**EXERCISE MATERIAL:**

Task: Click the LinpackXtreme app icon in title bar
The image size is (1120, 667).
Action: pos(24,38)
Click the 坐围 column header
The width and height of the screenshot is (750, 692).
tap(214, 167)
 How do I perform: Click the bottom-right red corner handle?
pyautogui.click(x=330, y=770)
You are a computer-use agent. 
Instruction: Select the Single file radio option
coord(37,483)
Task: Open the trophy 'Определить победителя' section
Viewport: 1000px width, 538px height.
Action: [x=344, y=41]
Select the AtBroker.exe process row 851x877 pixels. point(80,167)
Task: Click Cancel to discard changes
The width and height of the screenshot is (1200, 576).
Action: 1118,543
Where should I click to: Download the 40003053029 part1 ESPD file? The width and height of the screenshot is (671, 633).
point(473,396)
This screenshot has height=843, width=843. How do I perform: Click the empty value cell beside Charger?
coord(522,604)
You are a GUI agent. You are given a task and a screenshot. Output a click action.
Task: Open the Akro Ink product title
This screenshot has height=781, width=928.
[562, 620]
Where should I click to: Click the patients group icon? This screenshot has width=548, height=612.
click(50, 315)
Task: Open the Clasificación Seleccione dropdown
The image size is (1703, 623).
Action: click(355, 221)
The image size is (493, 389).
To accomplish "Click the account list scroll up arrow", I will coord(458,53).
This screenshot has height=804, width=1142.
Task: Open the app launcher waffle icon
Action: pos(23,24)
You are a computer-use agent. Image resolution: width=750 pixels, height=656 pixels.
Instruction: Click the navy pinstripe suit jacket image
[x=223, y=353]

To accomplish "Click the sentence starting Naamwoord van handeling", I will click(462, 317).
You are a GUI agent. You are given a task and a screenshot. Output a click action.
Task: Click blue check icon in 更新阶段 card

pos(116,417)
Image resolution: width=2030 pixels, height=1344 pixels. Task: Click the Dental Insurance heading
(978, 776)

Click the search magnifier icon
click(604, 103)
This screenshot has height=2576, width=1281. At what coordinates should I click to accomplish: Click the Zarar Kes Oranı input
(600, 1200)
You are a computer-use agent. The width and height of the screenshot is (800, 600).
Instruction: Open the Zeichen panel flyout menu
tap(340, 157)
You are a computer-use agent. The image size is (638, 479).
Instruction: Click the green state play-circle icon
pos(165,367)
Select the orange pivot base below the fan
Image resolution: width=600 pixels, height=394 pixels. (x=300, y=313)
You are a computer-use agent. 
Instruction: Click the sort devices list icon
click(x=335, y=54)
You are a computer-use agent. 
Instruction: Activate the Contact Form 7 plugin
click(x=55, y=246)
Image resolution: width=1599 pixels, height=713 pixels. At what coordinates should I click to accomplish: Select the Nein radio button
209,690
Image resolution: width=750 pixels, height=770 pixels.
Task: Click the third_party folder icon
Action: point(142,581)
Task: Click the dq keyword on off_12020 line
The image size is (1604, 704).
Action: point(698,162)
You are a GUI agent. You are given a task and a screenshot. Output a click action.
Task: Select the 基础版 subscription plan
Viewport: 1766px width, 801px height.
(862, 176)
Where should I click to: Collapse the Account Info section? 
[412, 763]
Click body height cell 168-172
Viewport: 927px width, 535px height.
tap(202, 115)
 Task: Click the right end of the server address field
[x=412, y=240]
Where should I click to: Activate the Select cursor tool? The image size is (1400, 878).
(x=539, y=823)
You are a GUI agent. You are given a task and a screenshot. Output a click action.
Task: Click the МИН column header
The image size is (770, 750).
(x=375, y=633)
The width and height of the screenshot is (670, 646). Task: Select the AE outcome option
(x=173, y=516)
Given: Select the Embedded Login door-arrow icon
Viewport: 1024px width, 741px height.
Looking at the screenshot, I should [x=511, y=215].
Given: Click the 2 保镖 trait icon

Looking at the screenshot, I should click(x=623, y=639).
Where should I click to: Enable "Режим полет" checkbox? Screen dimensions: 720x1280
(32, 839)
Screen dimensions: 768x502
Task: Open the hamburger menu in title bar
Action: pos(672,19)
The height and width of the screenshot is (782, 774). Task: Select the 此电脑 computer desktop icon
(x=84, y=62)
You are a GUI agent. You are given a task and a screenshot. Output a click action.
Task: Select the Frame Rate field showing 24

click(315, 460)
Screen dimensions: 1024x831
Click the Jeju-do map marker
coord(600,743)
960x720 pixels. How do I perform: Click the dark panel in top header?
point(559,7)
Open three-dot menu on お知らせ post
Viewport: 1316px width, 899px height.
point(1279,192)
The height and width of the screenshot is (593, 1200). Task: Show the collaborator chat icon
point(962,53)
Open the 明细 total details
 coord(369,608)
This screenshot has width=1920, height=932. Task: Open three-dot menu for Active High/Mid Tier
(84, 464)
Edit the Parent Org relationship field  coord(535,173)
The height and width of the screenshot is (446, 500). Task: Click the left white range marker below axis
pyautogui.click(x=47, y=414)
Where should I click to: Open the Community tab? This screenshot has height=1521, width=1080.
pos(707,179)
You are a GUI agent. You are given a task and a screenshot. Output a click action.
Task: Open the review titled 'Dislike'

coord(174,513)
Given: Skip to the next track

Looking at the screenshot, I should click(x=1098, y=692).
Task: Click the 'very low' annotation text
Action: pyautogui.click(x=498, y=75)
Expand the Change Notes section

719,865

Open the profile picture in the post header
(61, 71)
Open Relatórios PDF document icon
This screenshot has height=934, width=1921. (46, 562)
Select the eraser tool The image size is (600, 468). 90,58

**YOUR GOAL:** Please copy exactly the lines from the first line of the records above through the line containing "Task: Open the trophy", including both, and nothing more.

**THE ANSWER:**
Task: Click the LinpackXtreme app icon in title bar
The image size is (1120, 667).
Action: pos(24,38)
Click the 坐围 column header
The width and height of the screenshot is (750, 692).
tap(214, 167)
 How do I perform: Click the bottom-right red corner handle?
pyautogui.click(x=330, y=770)
You are a computer-use agent. 
Instruction: Select the Single file radio option
coord(37,483)
Task: Open the trophy 'Определить победителя' section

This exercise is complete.